# A few new static props



## IMU (Apr 8, 2009)

I still swear that I am going to make at least 1 or 2 props that move! For now, these are a couple projects that I made over the course of 3 months (on and off).

My ship's anchor for my pirate shipwreck. It's about 5 feet tall and comes apart for storage. It's paper mache and cardboard tubes.








I don't like how dark it is, so I may paint it again but a lighter color.

Then I made a few crates out of cardboard boxes and some scrap styrofoam and painted to look like wood. I wasn't going for a totally realistic look, just something that would give you the impression they are wooden crates. The small box in front is real wood (like you couldn't tell). I made that to use for a birthday party last week, filled it with candy for the 'loot'.









That's it for now ... boring stuff, but at least I'm getting some things done!


----------



## Monk (Aug 26, 2008)

looking good!


----------



## RoxyBlue (Oct 6, 2008)

Nice job, IMU! I wouldn't change the color on the anchor - it looks great (at least in the picture).


----------



## Devils Chariot (May 23, 2007)

I like your static stuff IMU, and your painting always look great. The Anchor is my favorite, but I like how the cardboard boxes for crates is a great money saver for scene setting.


----------



## The Watcher (Sep 13, 2008)

These are very nice. I also like the anchor color. I would have never known it was paper mache. Can't wait to see the size of the ship!


----------



## rottincorps (Jun 1, 2008)

good job....love the boxes.


----------



## IMU (Apr 8, 2009)

Thanks for the compliments. I just love all your prop painting DC ... always top notch so thanks a bunch for the kind words.

OK ... here is a quick close-up on the anchor's main feature: The Skull. Again, it's just paper towel mache built up in layers. Maybe this will give you a better idea of the painting colors and the texture of the piece. My main concern of the existing paint color is that the detail will most likely be lost out in the yard. Maybe I can overcome this with better lighting or maybe a lighter paint job with better lighting???

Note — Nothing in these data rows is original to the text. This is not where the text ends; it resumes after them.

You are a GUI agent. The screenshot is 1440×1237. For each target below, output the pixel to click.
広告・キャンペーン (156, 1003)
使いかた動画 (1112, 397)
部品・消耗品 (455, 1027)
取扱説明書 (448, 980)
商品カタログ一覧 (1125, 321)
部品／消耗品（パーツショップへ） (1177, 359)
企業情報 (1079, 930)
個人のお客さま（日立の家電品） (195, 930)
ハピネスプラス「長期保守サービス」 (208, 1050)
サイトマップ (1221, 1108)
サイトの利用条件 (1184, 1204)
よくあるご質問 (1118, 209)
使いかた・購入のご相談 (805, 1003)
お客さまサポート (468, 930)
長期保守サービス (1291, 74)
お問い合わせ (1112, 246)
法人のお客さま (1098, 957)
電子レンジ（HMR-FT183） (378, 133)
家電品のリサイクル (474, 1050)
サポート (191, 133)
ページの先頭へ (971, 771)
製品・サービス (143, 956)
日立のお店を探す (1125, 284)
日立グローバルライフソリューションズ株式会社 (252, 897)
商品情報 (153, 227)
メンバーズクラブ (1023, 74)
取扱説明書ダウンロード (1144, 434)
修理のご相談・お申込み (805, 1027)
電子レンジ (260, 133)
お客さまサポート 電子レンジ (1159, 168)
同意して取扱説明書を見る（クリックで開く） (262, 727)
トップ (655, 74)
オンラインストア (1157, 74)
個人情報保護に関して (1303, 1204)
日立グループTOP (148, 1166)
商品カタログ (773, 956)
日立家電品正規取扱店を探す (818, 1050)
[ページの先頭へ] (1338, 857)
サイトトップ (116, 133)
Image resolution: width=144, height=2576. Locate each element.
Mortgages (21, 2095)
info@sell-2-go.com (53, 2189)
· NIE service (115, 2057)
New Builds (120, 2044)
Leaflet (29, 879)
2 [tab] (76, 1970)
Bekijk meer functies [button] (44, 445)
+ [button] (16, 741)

The Watcher, if you go to my website (click the banner) you will see my shipwreck from last year. Not planning on making a new one, just add more details to it for this year.


----------



## Fiend4Halloween (Aug 28, 2008)

Great job on everything. The boxes look excellent!


----------



## Devils Chariot (May 23, 2007)

I'd say give it some almost white dry brushing to exaggerate the detail if you want it to jump in the dark, or put a lit led spot on it, like a halloween propmasters led spot light how-to shows.


----------



## smileyface4u23 (Apr 1, 2008)

Wow - very impressive. Those boxes really look great and I love the anchor!


----------



## Wyatt Furr (Jun 5, 2006)

Looks great.
Cant wait to see more


----------



## Bone Dancer (Oct 7, 2005)

Amazing work, it all looks great


----------



## AzKittie74 (Aug 10, 2007)

Great job! I love the face in the anchor!


----------



## ubzest (Jul 1, 2008)

the boxes look great... it goes without saying the anchor is awesome.


----------



## Joiseygal (Sep 3, 2008)

Great job on the boxes and anchor. The paint job and details are great!


----------



## Tyler (Jul 17, 2008)

You have great painting skills!!!


----------



## Parabola (Jul 4, 2008)

Excellent detail on everything!


----------



## ghost37 (Jul 30, 2008)

Very nice. Great paint job.


----------



## kprimm (Mar 14, 2009)

Very nice work, i think they look great. No pirate ship would be complete without them.


----------



## IMU (Apr 8, 2009)

Thanks all! Now back to work, I'm SO behind on making props!


----------



## Terra (Apr 13, 2009)

Great looking props IMU! The anchor looks so real and the design is pretty darn scary.


----------



## HalloweenZombie (Jul 22, 2007)

Those are some great additions.


----------



## Lady Nyxie (Aug 30, 2006)

Very nice. Thanks for sharing.


----------



## Ghoul Friday (Oct 6, 2007)

Looks great! Love the skull face detail on the anchor


----------